** start DOCUMENT EXTRACT **

Every catalog model supports [**both SFT and GRPO**](/guides/training#choose-sft-or-grpo), and all are hybrid reasoning
("thinking") capable.

| Model (`model =`)      |              Parameters | Algorithms | Reasoning |
| ---------------------- | ----------------------: | ---------- | --------- |
| `Qwen/Qwen3.5-0.8B`    |                    0.9B | SFT, GRPO  | Hybrid    |
| `openbmb/MiniCPM5-1B`  |                    1.2B | SFT, GRPO  | Hybrid    |
| `Qwen/Qwen3.5-2B`      |                    2.3B | SFT, GRPO  | Hybrid    |
| `Qwen/Qwen3.5-4B`      |                    4.7B | SFT, GRPO  | Hybrid    |
| `Qwen/Qwen3.5-9B`      |                    9.7B | SFT, GRPO  | Hybrid    |
| `Qwen/Qwen3.6-35B-A3B` | 35B total / \~3B active | SFT, GRPO  | Hybrid    |

The default `train.lora_rank = 32` is the safest choice across the catalog. If
you raise the rank, validate before a long run: Flash checks that the resulting
adapter can be deployed for the selected base model.

** end DOCUMENT EXTRACT **

• _EXERCISE INSTRUCTIONS_
• a. What default value does the model catalog text give for `train.lora_rank`?
• b. In the listing, rewrite the lines from the line with "What do you" to the line with "(795, 186).", changing "badge" to "indicator" and leaving everything else as it is. Output only those lines.

** start SUPPLIED DATA **

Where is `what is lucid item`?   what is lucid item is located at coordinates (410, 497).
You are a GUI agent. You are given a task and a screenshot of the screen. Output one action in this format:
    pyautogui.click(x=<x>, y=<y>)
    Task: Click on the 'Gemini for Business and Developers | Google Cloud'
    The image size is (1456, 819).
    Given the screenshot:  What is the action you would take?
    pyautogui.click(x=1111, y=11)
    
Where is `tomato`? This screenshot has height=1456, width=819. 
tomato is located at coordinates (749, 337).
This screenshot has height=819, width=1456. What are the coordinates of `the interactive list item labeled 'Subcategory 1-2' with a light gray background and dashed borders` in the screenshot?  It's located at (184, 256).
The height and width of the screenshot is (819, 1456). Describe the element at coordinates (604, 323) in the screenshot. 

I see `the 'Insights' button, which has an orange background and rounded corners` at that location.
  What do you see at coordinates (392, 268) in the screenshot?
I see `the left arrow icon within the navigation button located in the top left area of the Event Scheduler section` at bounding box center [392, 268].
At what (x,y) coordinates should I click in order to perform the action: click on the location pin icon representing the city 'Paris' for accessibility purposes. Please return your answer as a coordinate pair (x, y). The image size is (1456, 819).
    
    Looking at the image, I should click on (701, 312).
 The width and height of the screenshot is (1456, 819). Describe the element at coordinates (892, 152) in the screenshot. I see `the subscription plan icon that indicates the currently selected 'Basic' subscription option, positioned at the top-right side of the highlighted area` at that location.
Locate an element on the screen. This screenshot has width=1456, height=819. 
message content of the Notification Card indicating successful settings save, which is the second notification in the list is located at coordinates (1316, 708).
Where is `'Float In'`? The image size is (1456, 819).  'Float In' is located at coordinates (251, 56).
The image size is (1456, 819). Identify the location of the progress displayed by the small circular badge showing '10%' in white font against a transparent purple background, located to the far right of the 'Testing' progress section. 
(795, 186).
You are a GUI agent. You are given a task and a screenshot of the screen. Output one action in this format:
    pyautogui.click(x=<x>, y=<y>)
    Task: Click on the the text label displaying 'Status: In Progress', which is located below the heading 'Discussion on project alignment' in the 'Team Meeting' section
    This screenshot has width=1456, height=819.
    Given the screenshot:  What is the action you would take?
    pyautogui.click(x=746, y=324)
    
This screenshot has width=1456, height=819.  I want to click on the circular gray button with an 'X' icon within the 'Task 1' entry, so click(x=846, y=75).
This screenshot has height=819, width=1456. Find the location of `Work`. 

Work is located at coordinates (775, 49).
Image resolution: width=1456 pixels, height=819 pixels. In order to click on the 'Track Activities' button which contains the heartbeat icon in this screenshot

** end SUPPLIED DATA **

• _RESULTS_
• a. 32

• b.
  What do you see at coordinates (392, 268) in the screenshot?
I see `the left arrow icon within the navigation button located in the top left area of the Event Scheduler section` at bounding box center [392, 268].
At what (x,y) coordinates should I click in order to perform the action: click on the location pin icon representing the city 'Paris' for accessibility purposes. Please return your answer as a coordinate pair (x, y). The image size is (1456, 819).
    
    Looking at the image, I should click on (701, 312).
 The width and height of the screenshot is (1456, 819). Describe the element at coordinates (892, 152) in the screenshot. I see `the subscription plan icon that indicates the currently selected 'Basic' subscription option, positioned at the top-right side of the highlighted area` at that location.
Locate an element on the screen. This screenshot has width=1456, height=819. 
message content of the Notification Card indicating successful settings save, which is the second notification in the list is located at coordinates (1316, 708).
Where is `'Float In'`? The image size is (1456, 819).  'Float In' is located at coordinates (251, 56).
The image size is (1456, 819). Identify the location of the progress displayed by the small circular indicator showing '10%' in white font against a transparent purple background, located to the far right of the 'Testing' progress section. 
(795, 186).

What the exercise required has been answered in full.